Lower PMD speeds on good & # 39; footpaths & # 39 ;, but the user should still be on users, the latest news in Singapore

Although reducing the speed limit of bicycles and personal mobility devices (PMDs) on footpaths could slightly reduce the number of accidents on footpaths, experts say the proposal has limitations on improving the safety of pedestrians.

Lowering the speed limit from 15 km to 10 km was one of the many recommendations of the Active Mobility Advisory Panel (AMAP) last Friday in an overview of the current regulations.

The chairman of the panel, associate professor Muhammad Faishal Ibrahim, who is State Secretary for Education and Social and Family Development, said that the proposed speed limit of 10 kmh will give active users of mobile devices more response time to prevent accidents and the seriousness of injuries in a to reduce the accident.
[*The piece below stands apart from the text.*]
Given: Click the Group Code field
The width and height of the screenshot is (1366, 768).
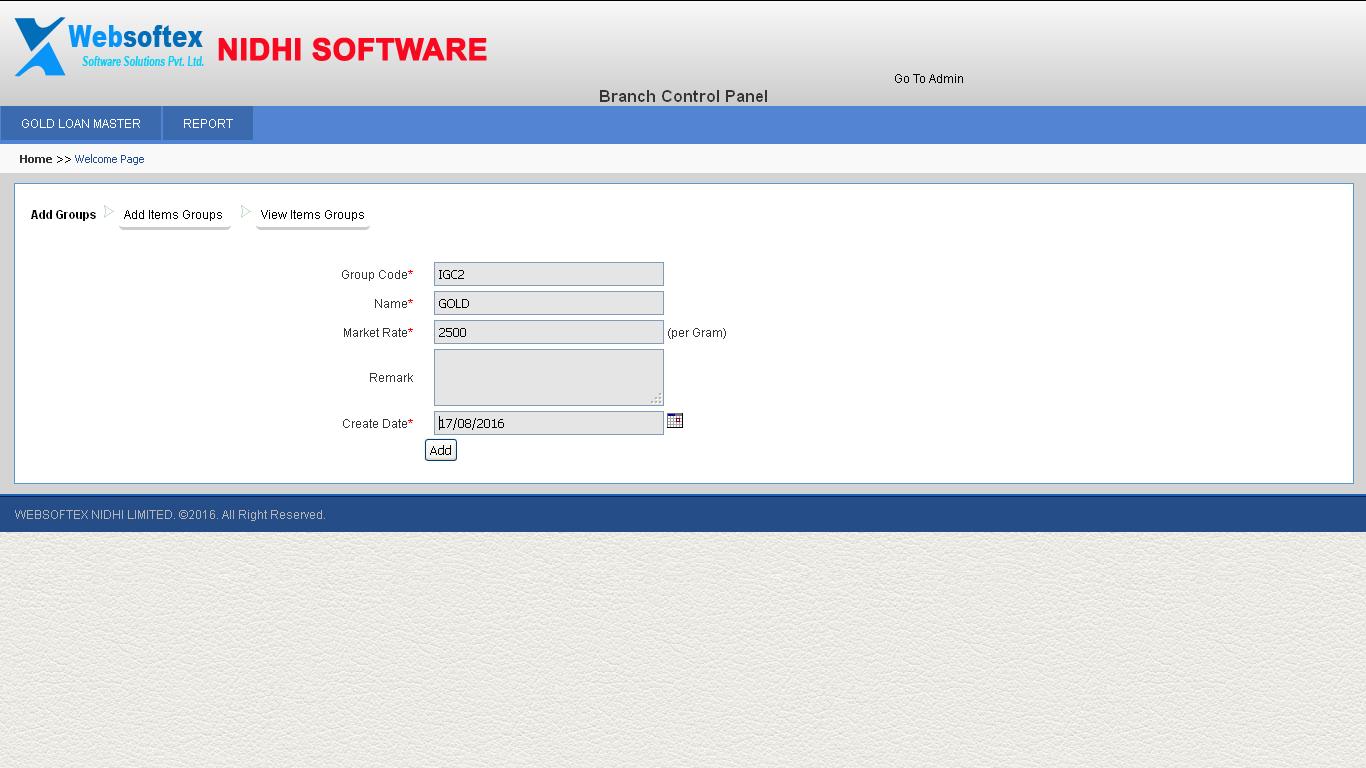Looking at the screenshot, I should 548,274.
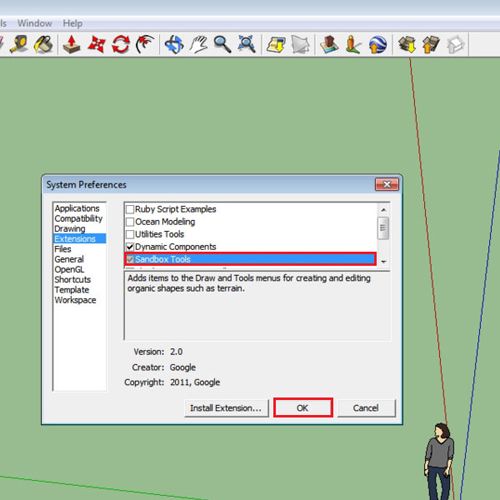
Task: Select the Rotate tool
Action: point(121,44)
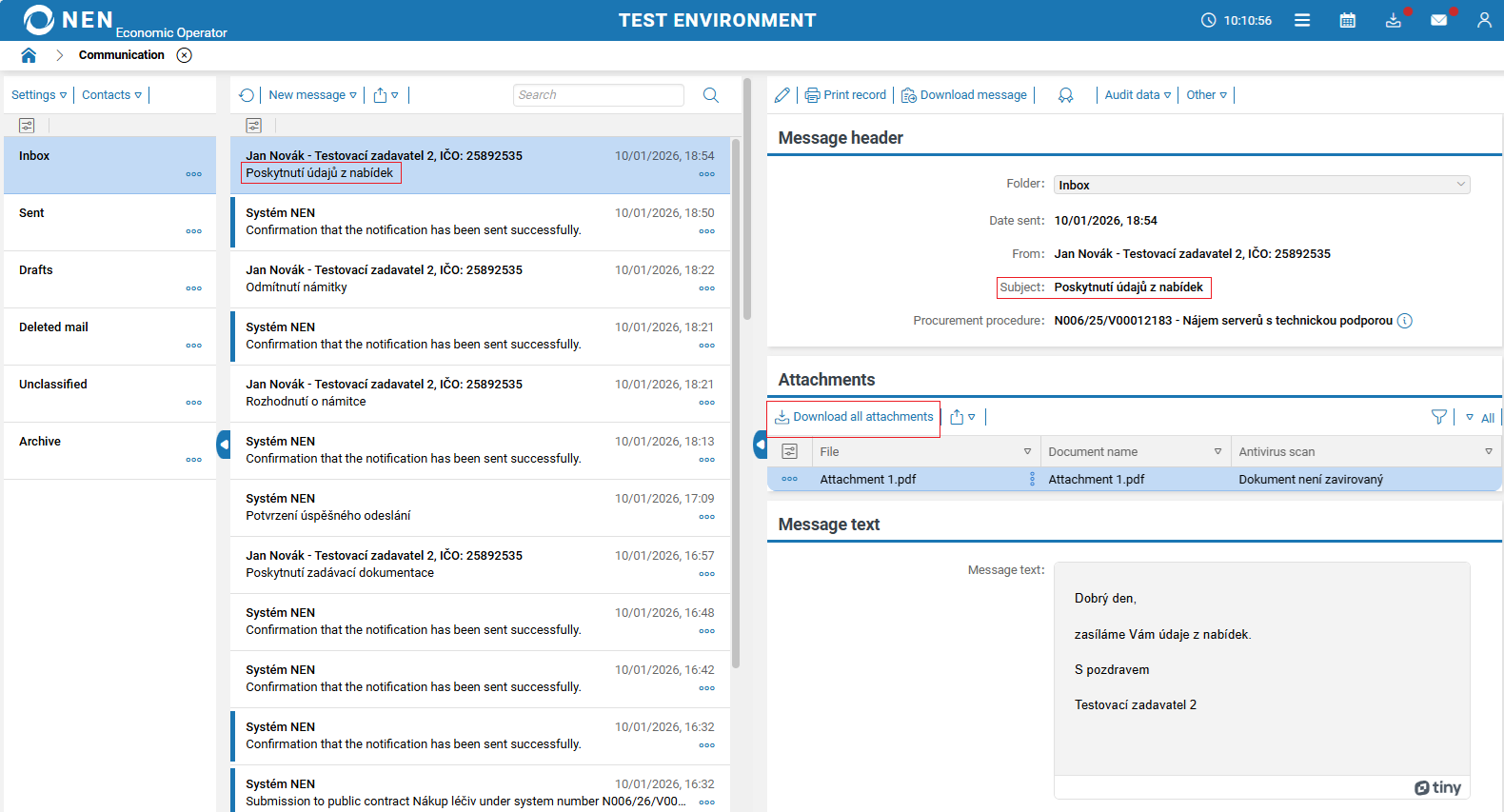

In his submission to the Ministry of Transport, the 14-person panel reported a significant increase in reported accidents involving bicycles, PMDs and assisted-driving bicycles (PABs) – from 19 cases in 2015 to 42 in 2016 and 128 last year.

In a survey in April, as part of an extensive public consultation, the panel found that 77 percent of the more than 6,000 respondents supported lowering the speed limit below 15 kmh on footpaths. There will be no change in the speed limit of 25 kilometers on shared paths.

The panel's call for lower speeds triggered mixed reactions.

Francis Chu, 58, co-founder of Cycling Cycling Group Love Cycling SG, told The New Paper that while a lower speed limit could help to reduce accidents on footpaths, the use of bicycles and PMD would be less attractive.

Chu, who resigned from the AMAP because he disagreed with the new recommendations, said that the proposed 10km speed limit would make traveling by bicycle and PMDs too slow and impractical.

  • Improving the safety of pedestrians

    • Register electric scooters (accepted by the government in March of this year).

    • Have a maximum speed limit of 10kmh for motorized personal mobility devices, such as motorized wheelchairs.

    • Reduce the speed limit of 15 km / h for PMD & # 39; s and cycling on footpaths up to 10 km / h.

    Improving the safety of PMD users and cyclists

    • Request from PMD and bicycle users to stop and search for traffic on road crossings.

    • Mandatory bicycle and e-bike users to wear helmets while driving on the road.

Such speed limits are impossible to maintain 24/7, he said, adding: "If reckless drivers now break the rules by speeding, I do not suddenly see them slow down (with the new speed limit)."

Instead, Mr. Chu suggested that the speed limit be supplemented with rules that place responsibility for cyclists and PMD users – by making it clear that they are to blame if they hit a pedestrian.

He added: "In the eyes of the law, we must not create a situation in which the rider and pedestrian are equal.

"The rider must be the guest on footpaths, they must respect the safety of the pedestrian unconditionally."

Training manager Gerard Pereira from Singapore, Safety Driving Center, 61, was of the opinion that lowering the speed limit would be daunting.

But even at 10 kmh, he said, cyclists or PMD users can still cause accidents if they do not slow down and make way for pedestrians on footpaths.

He said: "Speed ​​is a concern, but the responsibility of PMD users is the greatest concern."

Jurong GRC MEP Ang Wei Neng, who is a member of the Parliamentary Government Transport Committee, said he understood that the speed limit on footpaths should be reduced, but found that the mandatory registration regime for e-scooters, which is expected to start early next year must precede it.

Mr Ang said the registration would help enforce the rules because it would be easier to identify PMD owners.

He added: "If registration has a good impact, we may want to stay at 15km first and then look at it.

In the meantime, Ang said this was an opportunity to focus on intensifying efforts to familiarize more users with the regulations.

"You have to have education hand in hand with enforcement," he said.

Mrs Cassandra Ho, 49, who was injured after being hit by an e-scooter in June, said that the speed limit of 10 km / h, which is slightly above jogging speed, was a good suggestion.

The former beauty queen and volunteer Active Mobility Patrol (AMP) said she had heard of accidents with PMDs and bicycles that had not been reported, and suggested that the authorities start a hotline to report such accidents easily.

She also called for more enforcement and suggested to the Land Transport Authority that patrols on hotspots should be based on feedback and the number of such accidents.

A user of an e-scooter, who only wanted to be known as Mr. Yong, thought it idealistic to think that a general speed limit can be maintained in the right way, given the resources needed.

The 23-year-old student added: "If people think they can get away with it, they still drive above the speed limit."